● **WHAT YOU SHOULD DO**
Return the entire listing exactly, leaving nothing out.

● **RECORDED DATA**

++++

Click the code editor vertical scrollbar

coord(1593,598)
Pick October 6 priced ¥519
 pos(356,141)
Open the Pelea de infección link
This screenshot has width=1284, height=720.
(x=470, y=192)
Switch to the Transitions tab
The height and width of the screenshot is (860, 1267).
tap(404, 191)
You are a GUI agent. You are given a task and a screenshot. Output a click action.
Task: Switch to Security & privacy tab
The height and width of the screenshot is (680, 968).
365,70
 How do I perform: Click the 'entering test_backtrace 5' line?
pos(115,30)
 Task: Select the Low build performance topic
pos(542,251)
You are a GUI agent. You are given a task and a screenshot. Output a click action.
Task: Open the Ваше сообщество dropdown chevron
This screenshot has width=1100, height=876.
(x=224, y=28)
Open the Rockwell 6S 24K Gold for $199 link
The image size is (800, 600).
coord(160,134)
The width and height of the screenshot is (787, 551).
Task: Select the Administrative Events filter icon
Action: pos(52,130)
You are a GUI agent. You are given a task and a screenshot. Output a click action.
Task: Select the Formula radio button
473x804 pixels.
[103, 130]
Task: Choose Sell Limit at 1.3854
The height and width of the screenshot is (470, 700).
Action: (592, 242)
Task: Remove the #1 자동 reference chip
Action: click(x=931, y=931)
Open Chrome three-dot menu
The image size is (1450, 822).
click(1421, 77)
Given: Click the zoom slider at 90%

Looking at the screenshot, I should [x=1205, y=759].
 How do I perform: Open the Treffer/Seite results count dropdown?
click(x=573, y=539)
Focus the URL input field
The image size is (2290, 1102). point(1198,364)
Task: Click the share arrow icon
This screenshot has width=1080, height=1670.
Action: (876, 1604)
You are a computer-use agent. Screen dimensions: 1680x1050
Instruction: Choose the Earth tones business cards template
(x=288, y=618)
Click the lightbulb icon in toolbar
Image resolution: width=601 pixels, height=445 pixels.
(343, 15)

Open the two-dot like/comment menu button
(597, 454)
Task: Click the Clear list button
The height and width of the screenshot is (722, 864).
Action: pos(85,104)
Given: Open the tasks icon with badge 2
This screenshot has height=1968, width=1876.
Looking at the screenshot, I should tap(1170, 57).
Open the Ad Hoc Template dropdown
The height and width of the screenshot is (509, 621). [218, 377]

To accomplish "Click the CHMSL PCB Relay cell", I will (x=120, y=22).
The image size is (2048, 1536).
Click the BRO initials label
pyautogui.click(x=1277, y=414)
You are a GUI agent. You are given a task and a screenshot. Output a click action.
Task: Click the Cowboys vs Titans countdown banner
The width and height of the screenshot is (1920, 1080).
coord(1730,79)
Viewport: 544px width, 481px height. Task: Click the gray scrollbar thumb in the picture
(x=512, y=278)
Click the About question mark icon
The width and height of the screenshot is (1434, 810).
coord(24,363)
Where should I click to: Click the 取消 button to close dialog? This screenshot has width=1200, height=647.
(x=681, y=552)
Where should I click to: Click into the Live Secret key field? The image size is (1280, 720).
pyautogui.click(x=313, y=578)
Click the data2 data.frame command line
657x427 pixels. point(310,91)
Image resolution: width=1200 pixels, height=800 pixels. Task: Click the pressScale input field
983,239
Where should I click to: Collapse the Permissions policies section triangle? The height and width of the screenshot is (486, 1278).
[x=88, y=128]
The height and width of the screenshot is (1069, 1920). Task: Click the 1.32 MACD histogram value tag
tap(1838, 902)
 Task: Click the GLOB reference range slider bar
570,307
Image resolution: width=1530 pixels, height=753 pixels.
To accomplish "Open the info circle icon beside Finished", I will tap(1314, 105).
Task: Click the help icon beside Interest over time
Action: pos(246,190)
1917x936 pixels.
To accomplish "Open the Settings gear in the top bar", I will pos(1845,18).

++++

● **RESPONSE**
Click the code editor vertical scrollbar

coord(1593,598)
Pick October 6 priced ¥519
 pos(356,141)
Open the Pelea de infección link
This screenshot has width=1284, height=720.
(x=470, y=192)
Switch to the Transitions tab
The height and width of the screenshot is (860, 1267).
tap(404, 191)
You are a GUI agent. You are given a task and a screenshot. Output a click action.
Task: Switch to Security & privacy tab
The height and width of the screenshot is (680, 968).
365,70
 How do I perform: Click the 'entering test_backtrace 5' line?
pos(115,30)
 Task: Select the Low build performance topic
pos(542,251)
You are a GUI agent. You are given a task and a screenshot. Output a click action.
Task: Open the Ваше сообщество dropdown chevron
This screenshot has width=1100, height=876.
(x=224, y=28)
Open the Rockwell 6S 24K Gold for $199 link
The image size is (800, 600).
coord(160,134)
The width and height of the screenshot is (787, 551).
Task: Select the Administrative Events filter icon
Action: pos(52,130)
You are a GUI agent. You are given a task and a screenshot. Output a click action.
Task: Select the Formula radio button
473x804 pixels.
[103, 130]
Task: Choose Sell Limit at 1.3854
The height and width of the screenshot is (470, 700).
Action: (592, 242)
Task: Remove the #1 자동 reference chip
Action: click(x=931, y=931)
Open Chrome three-dot menu
The image size is (1450, 822).
click(1421, 77)
Given: Click the zoom slider at 90%

Looking at the screenshot, I should [x=1205, y=759].
 How do I perform: Open the Treffer/Seite results count dropdown?
click(x=573, y=539)
Focus the URL input field
The image size is (2290, 1102). point(1198,364)
Task: Click the share arrow icon
This screenshot has width=1080, height=1670.
Action: (876, 1604)
You are a computer-use agent. Screen dimensions: 1680x1050
Instruction: Choose the Earth tones business cards template
(x=288, y=618)
Click the lightbulb icon in toolbar
Image resolution: width=601 pixels, height=445 pixels.
(343, 15)

Open the two-dot like/comment menu button
(597, 454)
Task: Click the Clear list button
The height and width of the screenshot is (722, 864).
Action: pos(85,104)
Given: Open the tasks icon with badge 2
This screenshot has height=1968, width=1876.
Looking at the screenshot, I should tap(1170, 57).
Open the Ad Hoc Template dropdown
The height and width of the screenshot is (509, 621). [218, 377]

To accomplish "Click the CHMSL PCB Relay cell", I will (x=120, y=22).
The image size is (2048, 1536).
Click the BRO initials label
pyautogui.click(x=1277, y=414)
You are a GUI agent. You are given a task and a screenshot. Output a click action.
Task: Click the Cowboys vs Titans countdown banner
The width and height of the screenshot is (1920, 1080).
coord(1730,79)
Viewport: 544px width, 481px height. Task: Click the gray scrollbar thumb in the picture
(x=512, y=278)
Click the About question mark icon
The width and height of the screenshot is (1434, 810).
coord(24,363)
Where should I click to: Click the 取消 button to close dialog? This screenshot has width=1200, height=647.
(x=681, y=552)
Where should I click to: Click into the Live Secret key field? The image size is (1280, 720).
pyautogui.click(x=313, y=578)
Click the data2 data.frame command line
657x427 pixels. point(310,91)
Image resolution: width=1200 pixels, height=800 pixels. Task: Click the pressScale input field
983,239
Where should I click to: Collapse the Permissions policies section triangle? The height and width of the screenshot is (486, 1278).
[x=88, y=128]
The height and width of the screenshot is (1069, 1920). Task: Click the 1.32 MACD histogram value tag
tap(1838, 902)
 Task: Click the GLOB reference range slider bar
570,307
Image resolution: width=1530 pixels, height=753 pixels.
To accomplish "Open the info circle icon beside Finished", I will tap(1314, 105).
Task: Click the help icon beside Interest over time
Action: pos(246,190)
1917x936 pixels.
To accomplish "Open the Settings gear in the top bar", I will pos(1845,18).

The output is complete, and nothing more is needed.